農学部 生命環境農学科 植物菌類生産科学コース 教授
山口 武視

メッセージ

 私は「作物愛は地球を救う」をテーマにしています。それは作物をよく観察することから生まれてきます。
 よく観察すると植物のいろいろなシグナルを知ることができます。そうすると、作物の能力を最大限発揮でき、かつ環境にやさしい栽培技術が適用できます。すなわち、作物愛は地球を救うことになるのです。農学は一人の天才によって飛躍的に発展する学問ではなく、皆が額に汗をした努力によって成り立つ学問です。だからこそ、農学はおもしろいのです。

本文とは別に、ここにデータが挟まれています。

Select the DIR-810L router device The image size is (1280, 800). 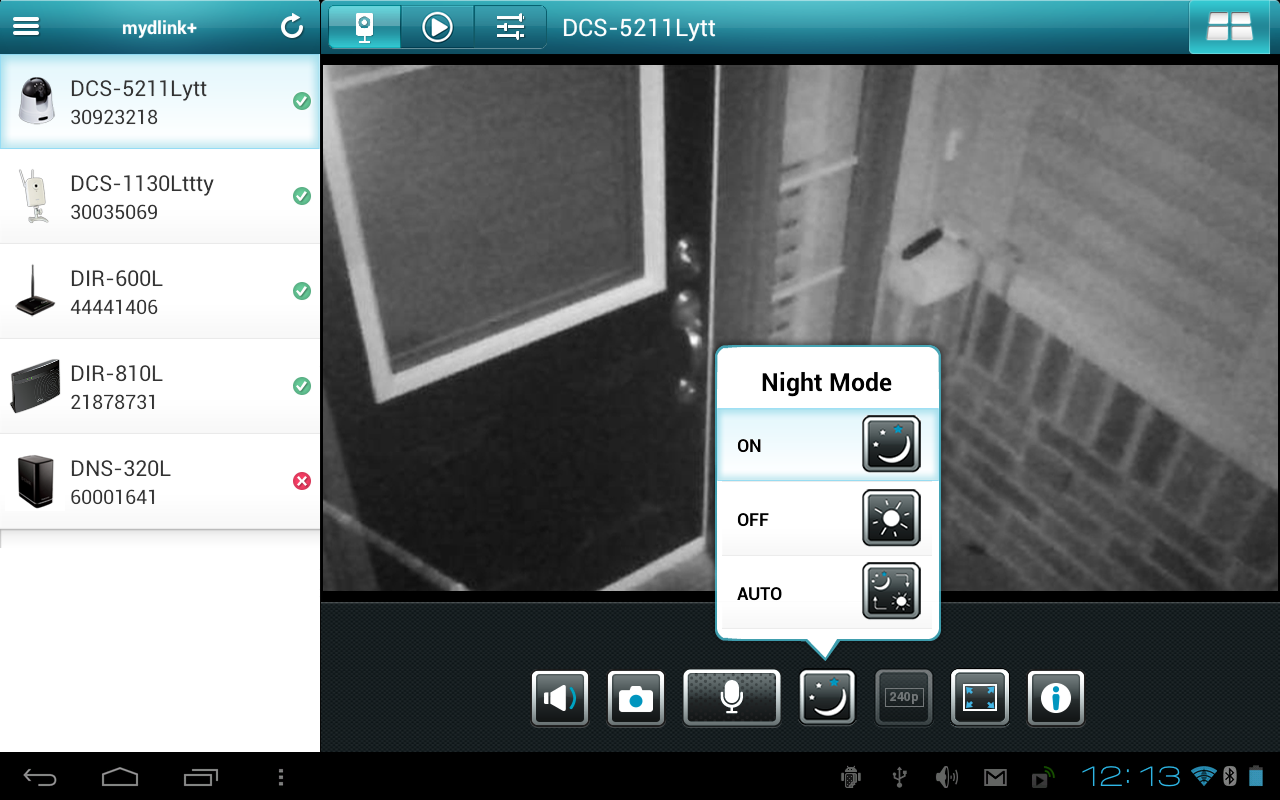point(160,386)

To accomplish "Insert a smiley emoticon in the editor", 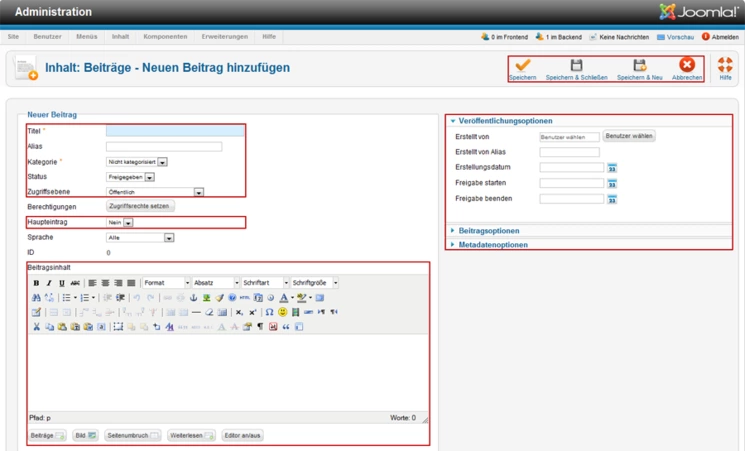I will 282,312.
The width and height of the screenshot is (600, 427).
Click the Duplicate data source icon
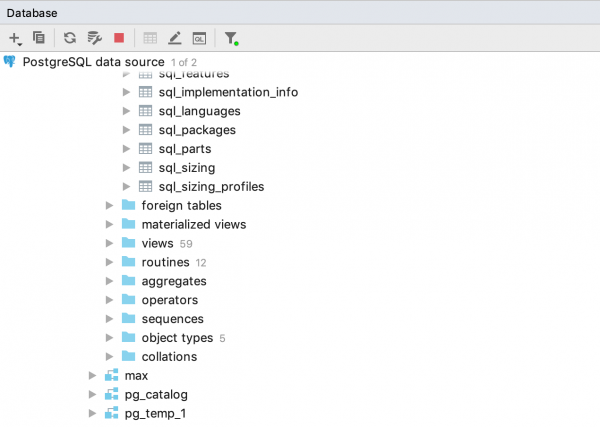coord(39,38)
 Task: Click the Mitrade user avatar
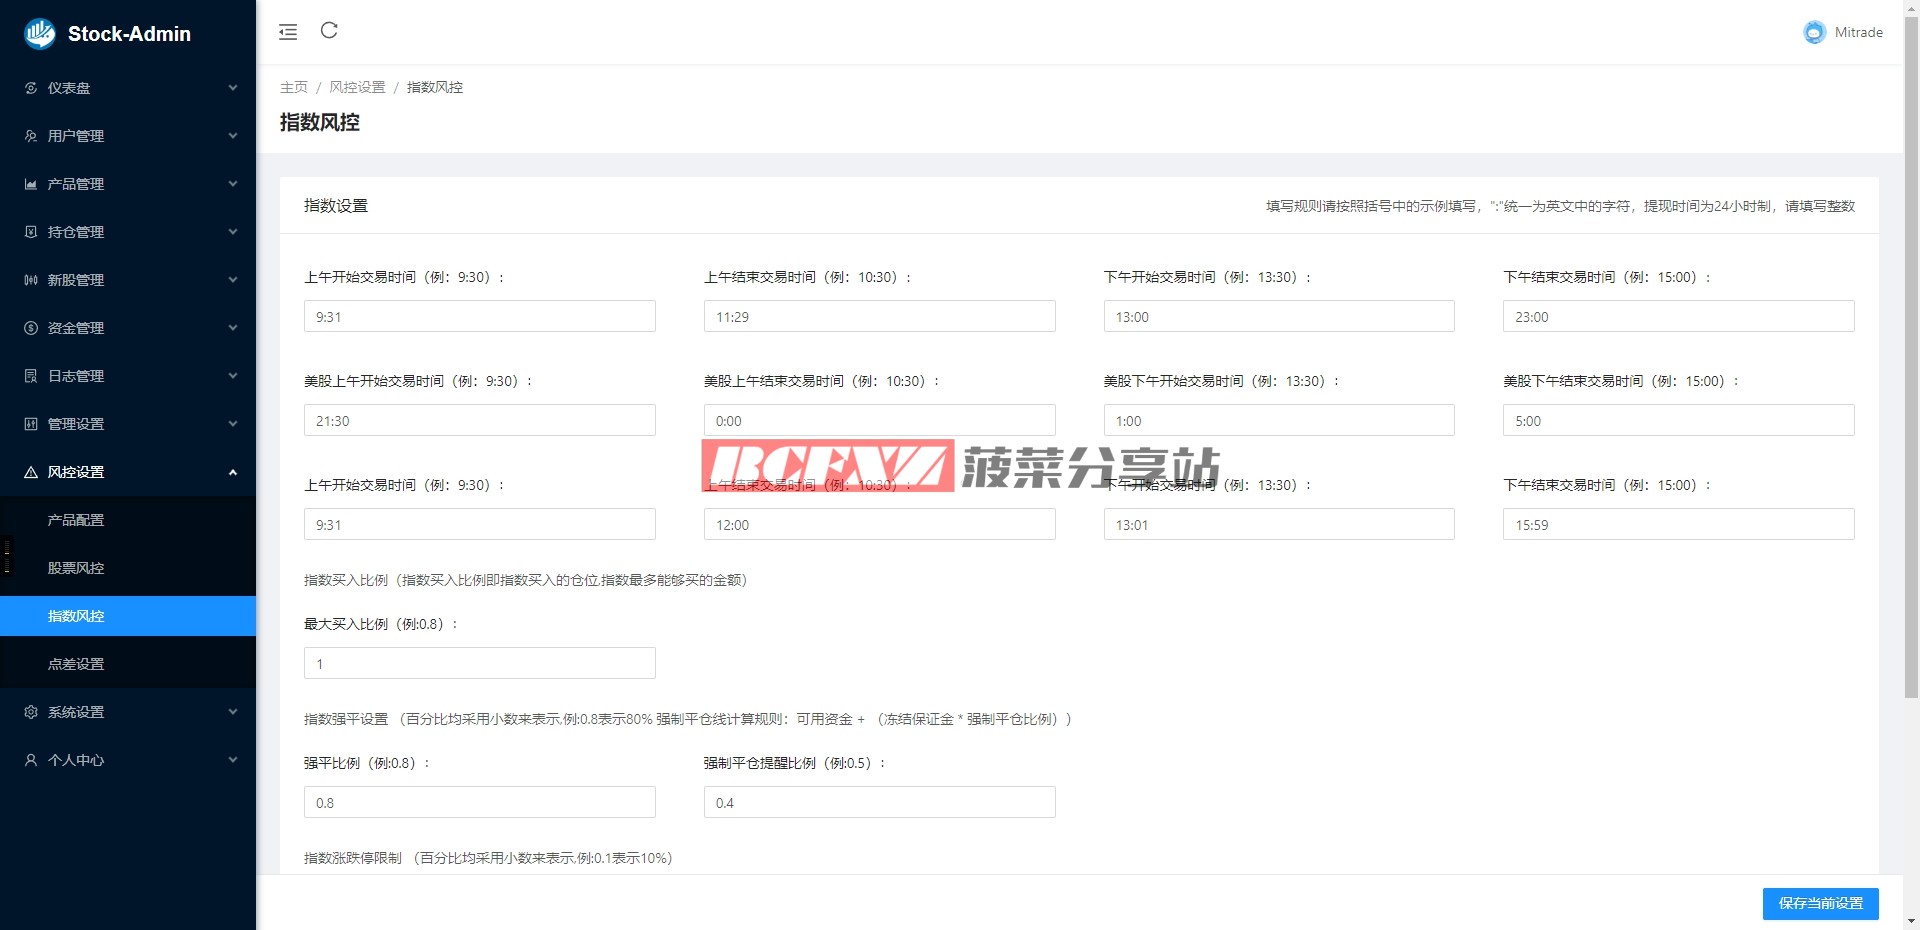click(x=1814, y=33)
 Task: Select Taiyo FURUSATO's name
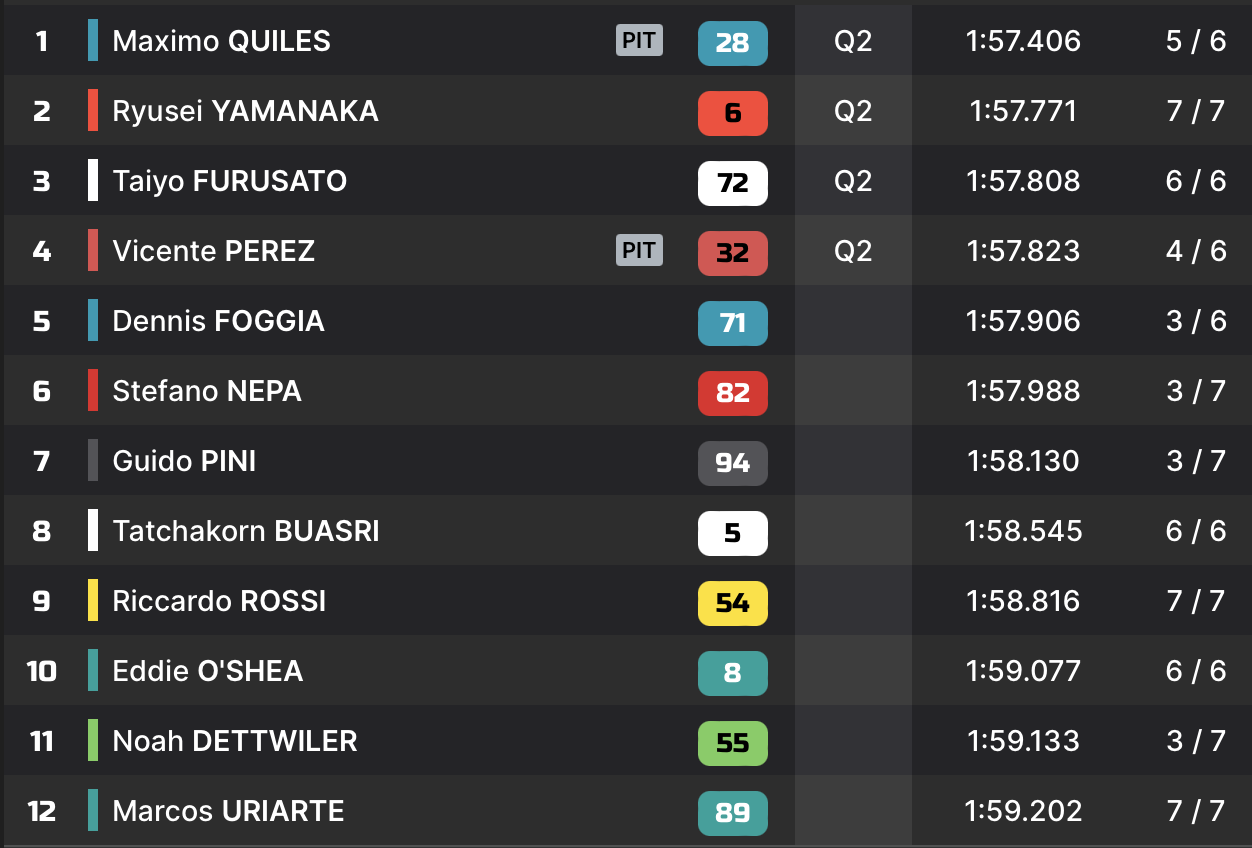(229, 181)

ぜひ、農学に興味を持ってください。

先生の学問へのきっかけ

 中学生の時に「もし日本が海上封鎖をされたら」というドキュメンタリー番組を見て、食料が枯渇することに危機感を感じ、自分で食料を確保したい、そのためには農業しかないと思うようになりました。
 そうして農学部に進学しましたが、実際に栽培を経験してみると、なかなかうまくいきません。植物は正直です。水やりなど、正しい方法で世話をしないと育ってくれないのです。しかし、「正しい方法」を学ぶのは簡単ではありません。毎日観察する中で、科学的な知識を使って少しでも良い方法を開発することに興味を持つようになりました。